:: Exercise goal ::
Copy every record below exactly, leaving out any pictures.

:: Extracted records ::
++++++

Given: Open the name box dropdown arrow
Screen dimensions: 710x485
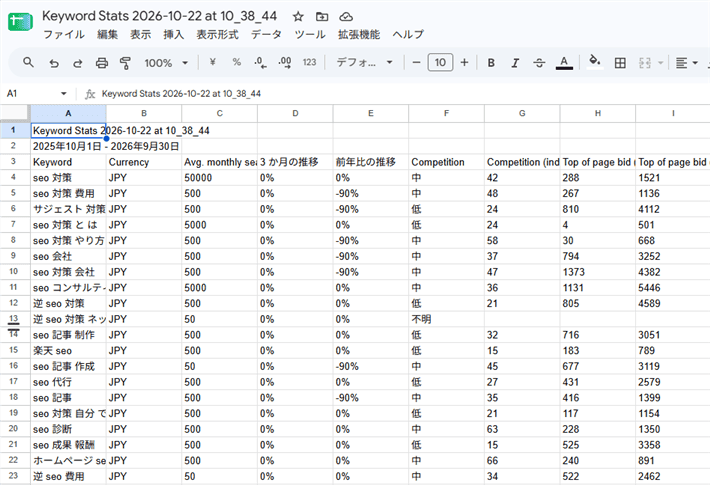Looking at the screenshot, I should [x=63, y=94].
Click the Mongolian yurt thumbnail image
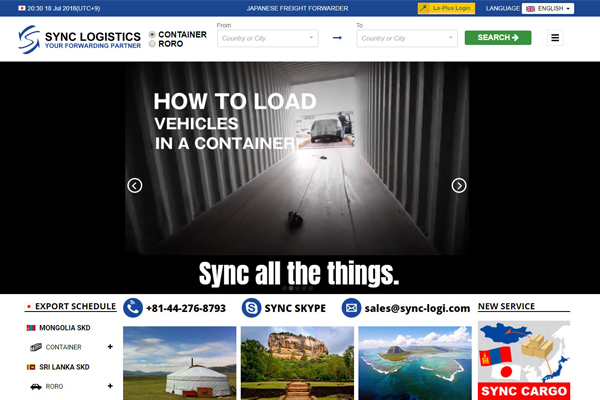600x400 pixels. (180, 362)
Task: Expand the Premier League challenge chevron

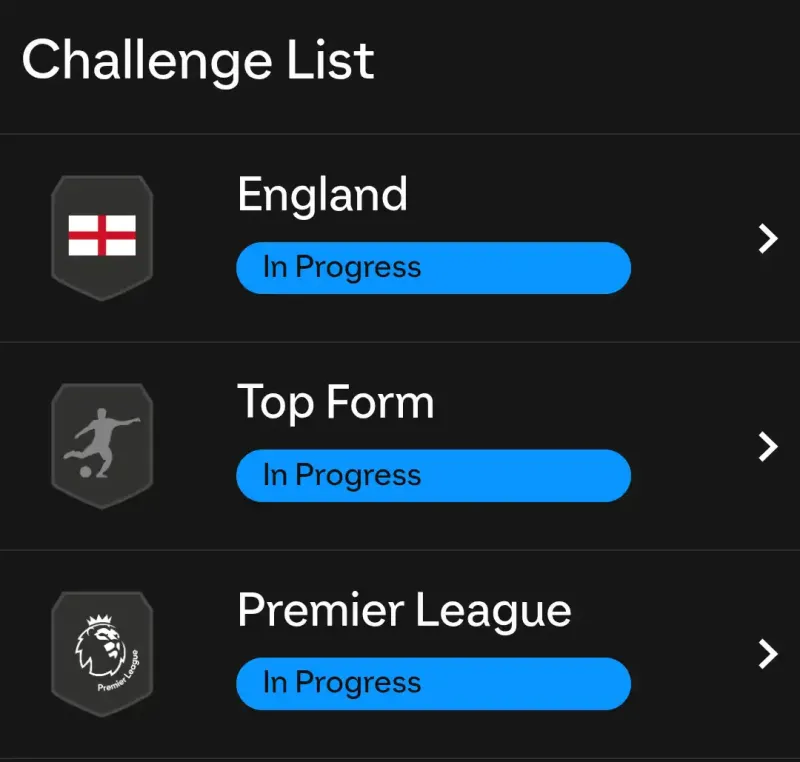Action: (x=766, y=655)
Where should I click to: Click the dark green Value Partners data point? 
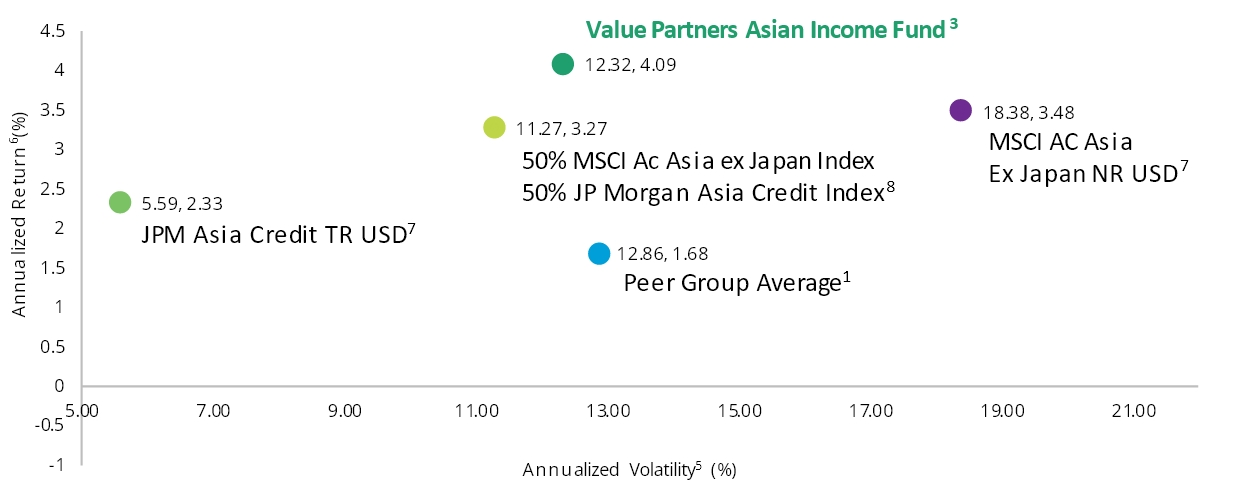563,64
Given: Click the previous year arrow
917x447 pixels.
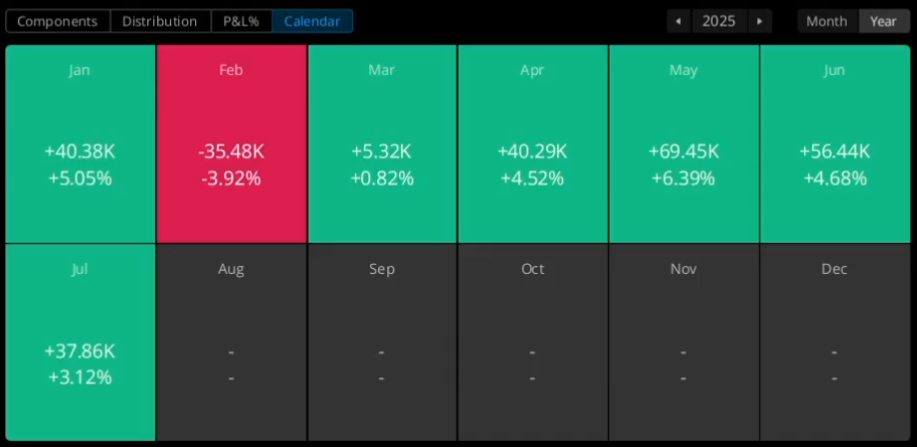Looking at the screenshot, I should (679, 21).
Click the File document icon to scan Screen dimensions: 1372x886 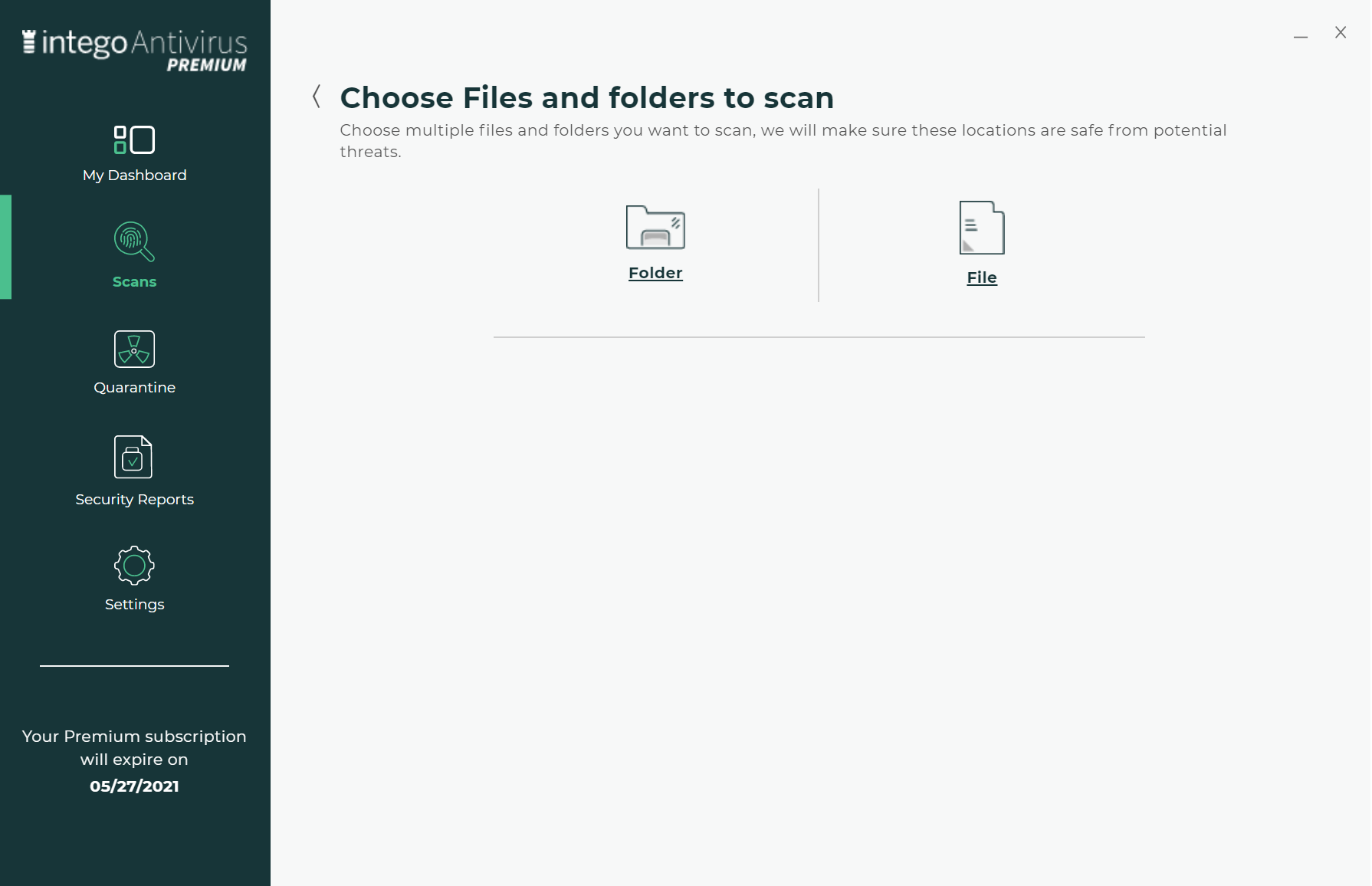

++++++

:: Answer area ::
Given: Open the name box dropdown arrow
Screen dimensions: 710x485
Looking at the screenshot, I should [x=63, y=94].
Click the Mongolian yurt thumbnail image
600x400 pixels. (180, 362)
Task: Expand the Premier League challenge chevron

Action: (x=766, y=655)
Where should I click to: Click the dark green Value Partners data point? 
563,64
Given: Click the previous year arrow
917x447 pixels.
Looking at the screenshot, I should (679, 21).
Click the File document icon to scan Screen dimensions: 1372x886 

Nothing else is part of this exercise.